Odd thing while I was taking the class, I worked on a lady that had

reoccurring pain in her arm. We were learning the meridians, and to get rid

of pain like that you " walk " the meridian by applying pressure from the start

of it to the end and keep the pressure on it till the pain is gone. The

meridian that goes through the sore spot on her was the large intestine

meridian. The next morning our teacher asked if any one felt different after

the last class. a said that an hour later she was stuck in the bathroom

for quite a while. Of coarse this made me go Hmmmmmm, so I asked her if she

has a history of yeast infections. She said yes, and that she thought she was

getting one yesterday, but no sign of it now.

Needless to say I'm rubbing that meridian on Tristan as often as he'll let

me. (usually every other day)

The lady that worked on Tristan while we lived in St. Louis, also worked at

Giant Steps...a school for kids with Autism. The kids that couldn't stand to

be touched still loved to have her work on them.

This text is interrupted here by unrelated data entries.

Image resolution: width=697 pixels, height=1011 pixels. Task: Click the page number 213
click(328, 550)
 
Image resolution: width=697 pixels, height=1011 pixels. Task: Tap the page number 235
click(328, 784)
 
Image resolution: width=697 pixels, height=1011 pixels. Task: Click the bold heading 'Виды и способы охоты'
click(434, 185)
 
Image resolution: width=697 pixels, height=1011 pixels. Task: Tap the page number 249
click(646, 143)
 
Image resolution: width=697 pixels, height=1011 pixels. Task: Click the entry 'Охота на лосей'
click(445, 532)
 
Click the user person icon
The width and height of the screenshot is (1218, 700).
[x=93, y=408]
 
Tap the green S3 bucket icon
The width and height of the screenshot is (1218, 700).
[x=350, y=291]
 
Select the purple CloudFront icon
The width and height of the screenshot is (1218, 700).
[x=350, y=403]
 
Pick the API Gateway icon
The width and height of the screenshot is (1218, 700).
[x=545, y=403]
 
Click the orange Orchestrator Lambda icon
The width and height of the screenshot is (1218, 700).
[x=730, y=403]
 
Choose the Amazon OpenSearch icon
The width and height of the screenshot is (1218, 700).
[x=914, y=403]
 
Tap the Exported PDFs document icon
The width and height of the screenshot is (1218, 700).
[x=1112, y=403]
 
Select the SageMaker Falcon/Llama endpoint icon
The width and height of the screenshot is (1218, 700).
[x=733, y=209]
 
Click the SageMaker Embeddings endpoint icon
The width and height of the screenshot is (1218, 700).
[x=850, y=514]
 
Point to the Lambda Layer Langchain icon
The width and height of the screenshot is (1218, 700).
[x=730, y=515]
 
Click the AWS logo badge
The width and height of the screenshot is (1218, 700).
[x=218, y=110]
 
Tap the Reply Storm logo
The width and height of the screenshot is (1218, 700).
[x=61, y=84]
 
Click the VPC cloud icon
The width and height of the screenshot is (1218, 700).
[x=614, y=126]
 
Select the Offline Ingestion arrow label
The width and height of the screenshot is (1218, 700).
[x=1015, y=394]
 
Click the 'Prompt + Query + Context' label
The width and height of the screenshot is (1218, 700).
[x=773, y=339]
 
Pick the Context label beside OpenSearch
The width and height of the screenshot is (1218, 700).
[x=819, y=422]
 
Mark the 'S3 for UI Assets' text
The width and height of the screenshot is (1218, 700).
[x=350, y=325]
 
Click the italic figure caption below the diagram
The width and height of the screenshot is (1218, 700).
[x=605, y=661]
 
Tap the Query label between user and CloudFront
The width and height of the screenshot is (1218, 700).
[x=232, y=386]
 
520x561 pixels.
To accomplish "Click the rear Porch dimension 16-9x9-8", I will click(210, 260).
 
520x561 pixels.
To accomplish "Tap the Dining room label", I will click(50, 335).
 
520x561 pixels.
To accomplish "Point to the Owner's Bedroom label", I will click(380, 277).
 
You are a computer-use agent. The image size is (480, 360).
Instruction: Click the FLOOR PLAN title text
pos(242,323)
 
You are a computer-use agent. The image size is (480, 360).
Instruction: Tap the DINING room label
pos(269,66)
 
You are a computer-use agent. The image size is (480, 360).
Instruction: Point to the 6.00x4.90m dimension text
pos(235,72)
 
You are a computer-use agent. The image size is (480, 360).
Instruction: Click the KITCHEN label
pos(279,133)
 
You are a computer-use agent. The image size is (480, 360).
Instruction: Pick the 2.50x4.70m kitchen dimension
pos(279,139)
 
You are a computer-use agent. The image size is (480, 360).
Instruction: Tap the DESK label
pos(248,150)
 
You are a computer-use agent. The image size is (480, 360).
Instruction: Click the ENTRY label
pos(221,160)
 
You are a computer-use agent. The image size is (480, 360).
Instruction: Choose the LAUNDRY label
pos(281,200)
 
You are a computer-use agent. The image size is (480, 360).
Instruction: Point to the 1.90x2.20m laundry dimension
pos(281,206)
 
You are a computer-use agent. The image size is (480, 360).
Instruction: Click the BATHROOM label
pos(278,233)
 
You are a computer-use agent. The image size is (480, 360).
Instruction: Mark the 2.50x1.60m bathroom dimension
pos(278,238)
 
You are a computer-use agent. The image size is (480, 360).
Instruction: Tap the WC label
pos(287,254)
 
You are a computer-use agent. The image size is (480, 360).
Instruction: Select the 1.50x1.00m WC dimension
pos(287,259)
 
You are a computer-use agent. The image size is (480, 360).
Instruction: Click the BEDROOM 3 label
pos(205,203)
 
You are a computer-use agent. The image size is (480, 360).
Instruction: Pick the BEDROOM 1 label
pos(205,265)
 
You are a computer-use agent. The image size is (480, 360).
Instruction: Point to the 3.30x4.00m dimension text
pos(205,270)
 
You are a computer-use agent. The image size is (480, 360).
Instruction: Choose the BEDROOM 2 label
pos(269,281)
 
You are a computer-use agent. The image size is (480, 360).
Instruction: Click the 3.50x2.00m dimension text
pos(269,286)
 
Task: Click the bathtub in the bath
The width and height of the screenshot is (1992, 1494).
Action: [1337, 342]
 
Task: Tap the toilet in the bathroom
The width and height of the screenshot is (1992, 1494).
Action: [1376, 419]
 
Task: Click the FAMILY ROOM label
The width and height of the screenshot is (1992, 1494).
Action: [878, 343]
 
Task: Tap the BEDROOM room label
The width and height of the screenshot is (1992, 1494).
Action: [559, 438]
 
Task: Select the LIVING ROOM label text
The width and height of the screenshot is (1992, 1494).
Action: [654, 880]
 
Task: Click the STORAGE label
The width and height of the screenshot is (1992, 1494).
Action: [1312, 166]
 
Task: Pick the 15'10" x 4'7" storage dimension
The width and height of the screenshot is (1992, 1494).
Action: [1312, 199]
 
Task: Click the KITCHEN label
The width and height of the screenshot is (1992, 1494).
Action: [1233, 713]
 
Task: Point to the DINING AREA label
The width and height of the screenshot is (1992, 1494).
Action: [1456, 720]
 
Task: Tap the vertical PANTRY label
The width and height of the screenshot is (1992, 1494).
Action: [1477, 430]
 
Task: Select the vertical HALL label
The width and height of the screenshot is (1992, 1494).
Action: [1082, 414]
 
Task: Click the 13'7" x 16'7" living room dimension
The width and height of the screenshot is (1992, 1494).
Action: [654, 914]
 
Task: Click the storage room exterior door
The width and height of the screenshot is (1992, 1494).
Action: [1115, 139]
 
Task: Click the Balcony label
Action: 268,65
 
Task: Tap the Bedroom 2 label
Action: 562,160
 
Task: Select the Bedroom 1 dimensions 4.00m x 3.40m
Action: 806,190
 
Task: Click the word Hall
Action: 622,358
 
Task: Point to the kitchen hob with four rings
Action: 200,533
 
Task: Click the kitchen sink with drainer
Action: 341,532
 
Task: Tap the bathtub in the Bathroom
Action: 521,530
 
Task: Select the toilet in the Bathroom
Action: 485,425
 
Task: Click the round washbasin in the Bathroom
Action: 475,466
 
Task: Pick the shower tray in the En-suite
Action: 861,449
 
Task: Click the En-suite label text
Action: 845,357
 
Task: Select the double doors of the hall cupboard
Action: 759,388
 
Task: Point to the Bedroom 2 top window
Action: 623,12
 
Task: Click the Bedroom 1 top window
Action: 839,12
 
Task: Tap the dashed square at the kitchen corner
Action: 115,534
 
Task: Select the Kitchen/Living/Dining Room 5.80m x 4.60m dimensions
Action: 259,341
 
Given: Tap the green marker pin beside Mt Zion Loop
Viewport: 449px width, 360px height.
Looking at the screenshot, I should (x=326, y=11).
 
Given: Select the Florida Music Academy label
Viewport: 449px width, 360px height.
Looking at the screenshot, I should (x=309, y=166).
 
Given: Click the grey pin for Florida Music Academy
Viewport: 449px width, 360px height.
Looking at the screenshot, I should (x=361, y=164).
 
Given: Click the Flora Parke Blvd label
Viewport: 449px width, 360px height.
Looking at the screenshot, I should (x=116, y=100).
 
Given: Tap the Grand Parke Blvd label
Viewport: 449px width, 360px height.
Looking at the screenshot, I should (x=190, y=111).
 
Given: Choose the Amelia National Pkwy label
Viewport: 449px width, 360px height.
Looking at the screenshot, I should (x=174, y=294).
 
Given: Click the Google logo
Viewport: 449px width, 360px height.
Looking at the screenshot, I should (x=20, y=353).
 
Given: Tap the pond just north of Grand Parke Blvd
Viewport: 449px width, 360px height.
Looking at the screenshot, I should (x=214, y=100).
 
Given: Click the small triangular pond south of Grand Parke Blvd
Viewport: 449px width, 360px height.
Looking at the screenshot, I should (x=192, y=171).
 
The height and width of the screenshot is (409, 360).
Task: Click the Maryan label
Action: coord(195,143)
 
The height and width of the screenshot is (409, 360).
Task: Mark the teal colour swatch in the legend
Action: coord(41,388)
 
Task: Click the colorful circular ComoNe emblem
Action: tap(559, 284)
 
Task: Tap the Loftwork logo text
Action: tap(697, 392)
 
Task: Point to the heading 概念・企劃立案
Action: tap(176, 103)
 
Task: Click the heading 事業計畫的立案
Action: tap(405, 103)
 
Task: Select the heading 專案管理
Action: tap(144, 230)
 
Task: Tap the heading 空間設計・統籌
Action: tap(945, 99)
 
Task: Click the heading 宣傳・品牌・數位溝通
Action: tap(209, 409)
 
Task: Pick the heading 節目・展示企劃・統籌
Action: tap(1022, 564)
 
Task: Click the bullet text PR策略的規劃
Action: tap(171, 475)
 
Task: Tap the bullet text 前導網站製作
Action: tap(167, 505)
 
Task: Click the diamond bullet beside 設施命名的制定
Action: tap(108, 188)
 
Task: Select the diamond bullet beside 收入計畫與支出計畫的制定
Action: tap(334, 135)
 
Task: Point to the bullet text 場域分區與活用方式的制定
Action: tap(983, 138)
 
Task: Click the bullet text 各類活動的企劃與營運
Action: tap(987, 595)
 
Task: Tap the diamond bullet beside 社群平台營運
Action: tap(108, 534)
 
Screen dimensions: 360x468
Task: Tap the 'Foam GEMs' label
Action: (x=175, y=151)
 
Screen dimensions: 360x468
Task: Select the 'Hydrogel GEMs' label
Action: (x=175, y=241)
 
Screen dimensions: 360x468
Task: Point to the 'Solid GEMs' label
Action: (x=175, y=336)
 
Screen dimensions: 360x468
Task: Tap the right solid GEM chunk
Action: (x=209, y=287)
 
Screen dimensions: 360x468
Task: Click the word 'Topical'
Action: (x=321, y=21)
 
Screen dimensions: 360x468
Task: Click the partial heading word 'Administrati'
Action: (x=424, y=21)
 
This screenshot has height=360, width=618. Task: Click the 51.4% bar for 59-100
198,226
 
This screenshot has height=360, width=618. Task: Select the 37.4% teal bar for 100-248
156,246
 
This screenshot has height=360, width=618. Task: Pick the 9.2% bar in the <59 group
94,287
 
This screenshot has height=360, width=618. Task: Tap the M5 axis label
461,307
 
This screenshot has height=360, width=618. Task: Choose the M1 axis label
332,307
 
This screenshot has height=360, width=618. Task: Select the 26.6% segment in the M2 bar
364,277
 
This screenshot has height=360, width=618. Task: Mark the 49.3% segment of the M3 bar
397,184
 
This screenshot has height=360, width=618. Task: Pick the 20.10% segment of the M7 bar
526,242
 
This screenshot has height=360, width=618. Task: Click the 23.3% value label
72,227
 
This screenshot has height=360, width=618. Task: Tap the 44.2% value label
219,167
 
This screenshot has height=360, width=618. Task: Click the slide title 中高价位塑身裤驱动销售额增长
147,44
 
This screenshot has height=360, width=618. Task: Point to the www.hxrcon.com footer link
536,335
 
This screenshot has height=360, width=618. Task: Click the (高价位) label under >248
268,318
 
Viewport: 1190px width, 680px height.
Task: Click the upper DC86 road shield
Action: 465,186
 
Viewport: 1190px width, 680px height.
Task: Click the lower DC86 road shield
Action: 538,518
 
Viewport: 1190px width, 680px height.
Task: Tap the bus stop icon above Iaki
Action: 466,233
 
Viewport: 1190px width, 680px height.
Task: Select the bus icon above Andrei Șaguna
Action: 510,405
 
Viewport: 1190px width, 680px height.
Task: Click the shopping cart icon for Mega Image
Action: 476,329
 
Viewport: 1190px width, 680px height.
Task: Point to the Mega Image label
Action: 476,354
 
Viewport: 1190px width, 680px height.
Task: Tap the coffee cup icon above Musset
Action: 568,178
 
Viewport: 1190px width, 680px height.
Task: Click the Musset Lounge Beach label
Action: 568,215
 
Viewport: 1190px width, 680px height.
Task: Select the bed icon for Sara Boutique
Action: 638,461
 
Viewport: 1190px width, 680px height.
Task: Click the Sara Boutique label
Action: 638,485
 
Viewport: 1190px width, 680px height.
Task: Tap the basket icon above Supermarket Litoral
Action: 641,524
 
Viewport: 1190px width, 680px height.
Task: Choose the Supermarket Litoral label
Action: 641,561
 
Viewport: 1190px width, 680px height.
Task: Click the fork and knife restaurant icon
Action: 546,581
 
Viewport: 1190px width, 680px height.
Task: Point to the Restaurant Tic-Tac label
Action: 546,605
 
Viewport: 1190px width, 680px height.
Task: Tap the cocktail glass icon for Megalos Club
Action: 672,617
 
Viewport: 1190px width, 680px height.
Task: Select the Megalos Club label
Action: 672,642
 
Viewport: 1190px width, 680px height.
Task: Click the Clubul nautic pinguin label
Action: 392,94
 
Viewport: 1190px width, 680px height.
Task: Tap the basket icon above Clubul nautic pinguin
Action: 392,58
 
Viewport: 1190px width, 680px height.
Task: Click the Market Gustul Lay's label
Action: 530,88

Tristan loves to be touched....on HIS terms. He LOVED to have her work on

him!!! When I would pull up in the car and open the door for him, he would

run to her door, ring the door bell, and when she opened the door he would

smile at her, then run down stairs and into the room where she worked on him,

and climb up on the massage table. Also, when she would rub his " central "

and " governing " meridians he would settle down and hold his chin up and out

(they end one on the upper lip, one on the bottom lip).

She also used cranial sacral on him, so I don't know if it was the cranial

sacral or the Touch for Health that helped him. I do know that I'll be taking

the cranial sacral class this june at the school where I took Touch for

Health!!

Touch for Health Association..

http://63.238.164.100/

There's a link to a list of practitioners

snickol@... wrote:

> ,

> What is " Touch For Health " ? Thanks.

> ________________________________________________________________

> GET INTERNET ACCESS FROM JUNO!

> Juno offers FREE or PREMIUM Internet access for less!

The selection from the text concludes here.